- [TEXT SHOWN]
She remembers her uncle as a forgiving, loving, gentle man.
One time, after she had lived in Walt's house for several years,
Marjorie grew annoyed at Walt -- in typical adolescent fashion.
"I said, 'Well, you're a self-made man and you worship your
maker!'" she recalls. "I don't know where I'd heard this . .
. But I'd read it someplace and it seemed appropriate at the
time. I turned and went out of the room, and the worst thing
was that by the time I got to the bottom of those stairs I heard
him laughing. And that just killed me. That just undid the whole
thing. The next weekend, we also had an altercation of
some kind and he really lit into me." The following week,
Walt picked her up from school. "So I went out and he
said he had some film to deliver, which was made up. And we
went down and went to a particular ice cream parlor down there
that was very popular at that time, and we had hot fudge sundaes.

- [COLLECTED MATERIAL]
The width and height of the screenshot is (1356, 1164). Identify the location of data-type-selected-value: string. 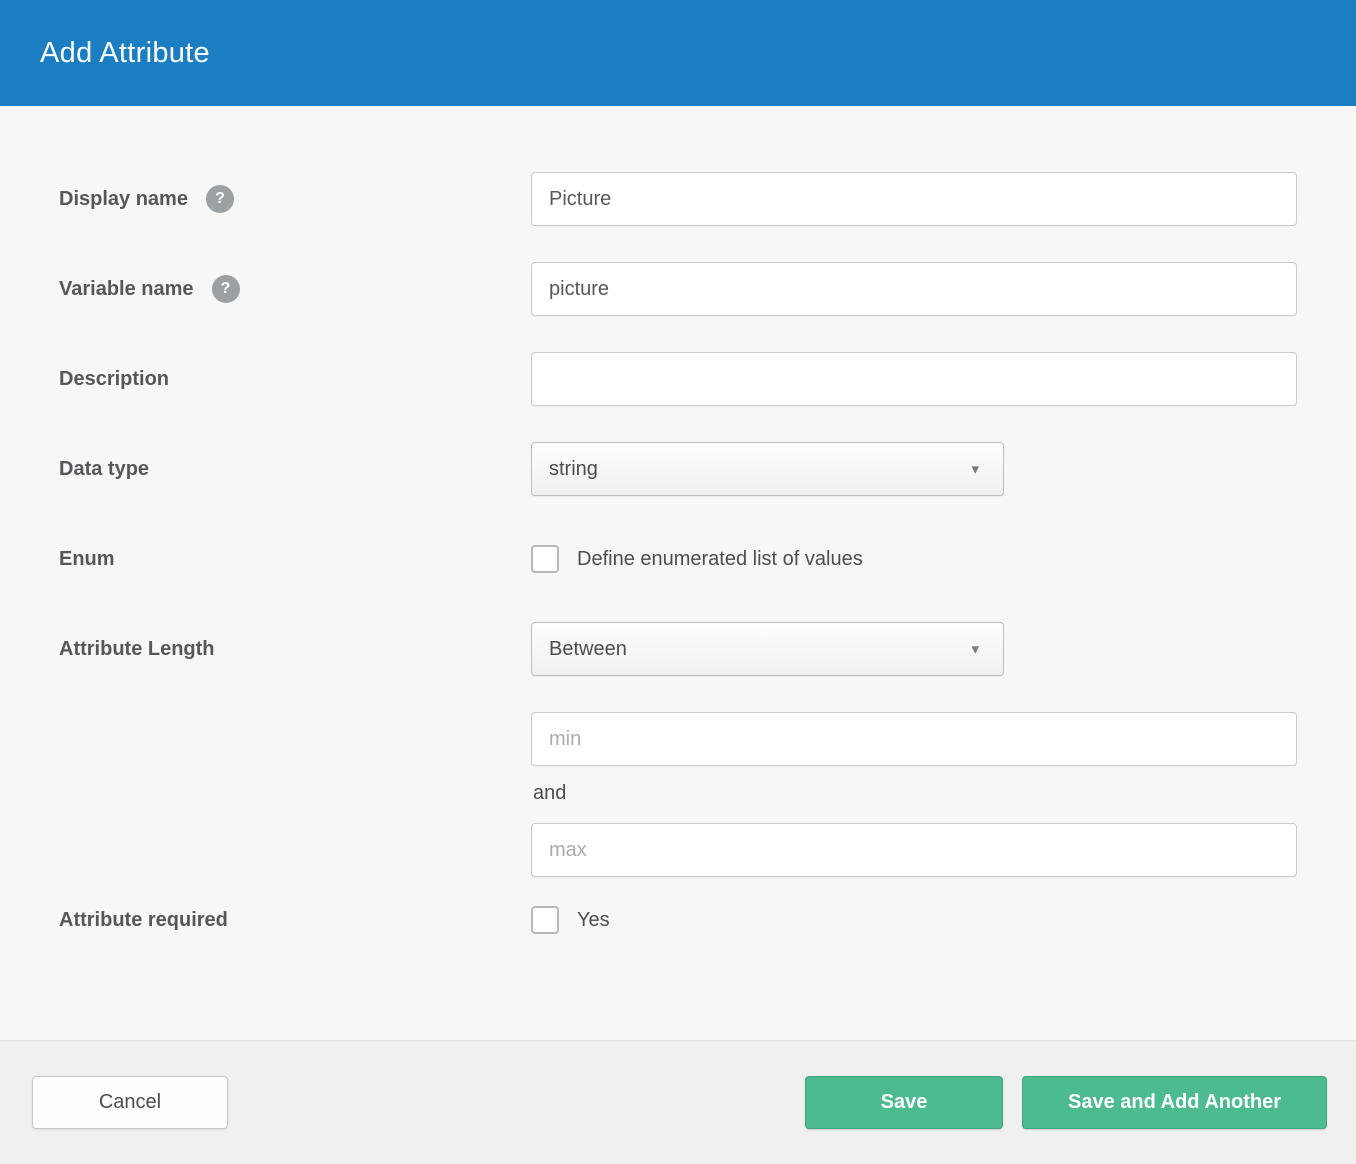
(574, 468).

- [ASSIGNED TASK]
Using the passage about Marjorie and Walt, answer each question:
(a) What did Marjorie hear by the time she reached the bottom of the stairs?
(b) What did Walt say he had to deliver when he picked her up from school?
(c) What did the two of them have at the ice cream parlor?
Answer using only the passage about Marjorie and Walt.

- [YOUR RESPONSE]
(a) She heard Walt laughing.
(b) He said he had some film to deliver.
(c) They had hot fudge sundaes.